La famiglia Jouffreau, si stabilì in Occitania nel lontanissimo 1610 ed iniziò a produrre vino prosperando fino alla sfortunata annata 1882 quando la fillossera cominciò ad attaccare il vigneto Clos de Gamot. Quasi in modo leggendario Guillaume Jouffreau durante gli inverni 1883-1884 prese gli ultimi rami di Malbec da alcune viti non attaccate e sperimentò diversi innesti. Dopo diversi tentativi, quella del Malbec sul portainnesto Herbemont riuscì. Nuove piante resistenti alla fillossera furono ripiantate nel vigneto, salvandolo, ed esattamente nell’inverno 1885. Nel corso del tempo, parte del vigneto è stato rinnovato e ora sono presenti piante che vanno dai 40 ai 70 anni, ma una parte è ancora oggi vitata con le stesse piante poste nel 1885 e che quindi raggiungono quasi 140 anni di età con rese molto basse, da 15 a 20 hl/ha. Più immortale di cosi!
Questo vigneto è di ben 18 ettari completamente vitato a Malbec con un magnifico terroir argillo-calcareo, con ciottoli, selce e lembi di argilla rosso. Gli appezzamenti con le viti divise dalle data di impianto vengono vinificati separatamente in tini di piccolo volume al fine di preservare il più possibile la specificità di ognuno di loro. La filosofia del Domaine è quella di dare tempo al vino di fiorire, osservando e ascoltando la natura per lavorare la vite al momento giusto, unito al buon senso del vignaiolo. Nasce un vino di carattere, con tanta freschezza e lunghissima longevità, con un affinamento in botti di legno nuove per non modificare ma la potenzialità delle uve.

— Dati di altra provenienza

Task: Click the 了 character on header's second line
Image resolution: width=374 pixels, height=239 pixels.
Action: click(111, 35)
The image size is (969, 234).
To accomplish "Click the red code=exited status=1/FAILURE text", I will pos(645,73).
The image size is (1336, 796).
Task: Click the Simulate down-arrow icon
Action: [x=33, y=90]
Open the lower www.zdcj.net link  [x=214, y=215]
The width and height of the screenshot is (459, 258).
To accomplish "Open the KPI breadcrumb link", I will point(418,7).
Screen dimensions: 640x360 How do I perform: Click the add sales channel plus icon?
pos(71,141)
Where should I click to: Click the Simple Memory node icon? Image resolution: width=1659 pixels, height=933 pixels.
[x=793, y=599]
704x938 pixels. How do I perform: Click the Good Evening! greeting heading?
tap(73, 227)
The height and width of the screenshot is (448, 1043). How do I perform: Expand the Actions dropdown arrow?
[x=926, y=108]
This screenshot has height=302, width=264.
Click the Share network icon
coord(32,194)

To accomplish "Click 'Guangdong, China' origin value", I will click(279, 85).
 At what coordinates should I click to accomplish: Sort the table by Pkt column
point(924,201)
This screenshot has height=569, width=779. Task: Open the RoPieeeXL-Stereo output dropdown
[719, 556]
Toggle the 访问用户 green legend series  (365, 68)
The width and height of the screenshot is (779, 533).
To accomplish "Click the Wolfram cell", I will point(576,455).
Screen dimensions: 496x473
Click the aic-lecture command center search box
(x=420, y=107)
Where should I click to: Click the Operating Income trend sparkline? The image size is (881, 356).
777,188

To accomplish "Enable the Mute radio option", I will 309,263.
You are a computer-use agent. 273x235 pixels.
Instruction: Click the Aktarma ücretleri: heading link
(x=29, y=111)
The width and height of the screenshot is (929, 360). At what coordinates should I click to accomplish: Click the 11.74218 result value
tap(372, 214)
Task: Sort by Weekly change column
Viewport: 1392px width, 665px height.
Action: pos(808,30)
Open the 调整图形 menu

La degustazione di questo Clos de Gamot, inizia con il controllo visivo dato da un bellissimo rubino intenso ma con riflessi più chiari sull’unghia; un colore che appare incredibilmente giovanile al cospetto di quasi 10 anni sulle spalle.
Al naso emerge una duplice sensazione di frutta rossa, ribes, mora, mirtillo rosso e di sentori speziati, quasi di affumicatura, uniti a terziarietà con una sottile nota fungina e con sfumature balsamiche di menta e liquirizia e sul finale una leggera piccantezza al naso.
In bocca, ti lascia una sensazione di pulizia che gli dà quell’imprinting di raffinatezza, ma allo stesso tempo di beva goduriosa per quei tannini splendidamente setosi e per una freschezza davvero invidiabile. Acidità e mineralità simbiotica su di un finale non persistentemente lungo, unica nota leggermente stonata, ma accettabile.
Un Malbec che avrebbe potuto tranquillamente veleggiare per un altro decennio senza arrivare a toccare il suo apogeo.
Anche se solo l’arte può rendere immortale un vino, mi piace pensare che il Clos de Gamot e le sue viti ultracentenarie possano continuare a produrre nettari come quello degustato, lasciandoci sognare e sperare che per un disegno divino possa essere dotato della vita eterna.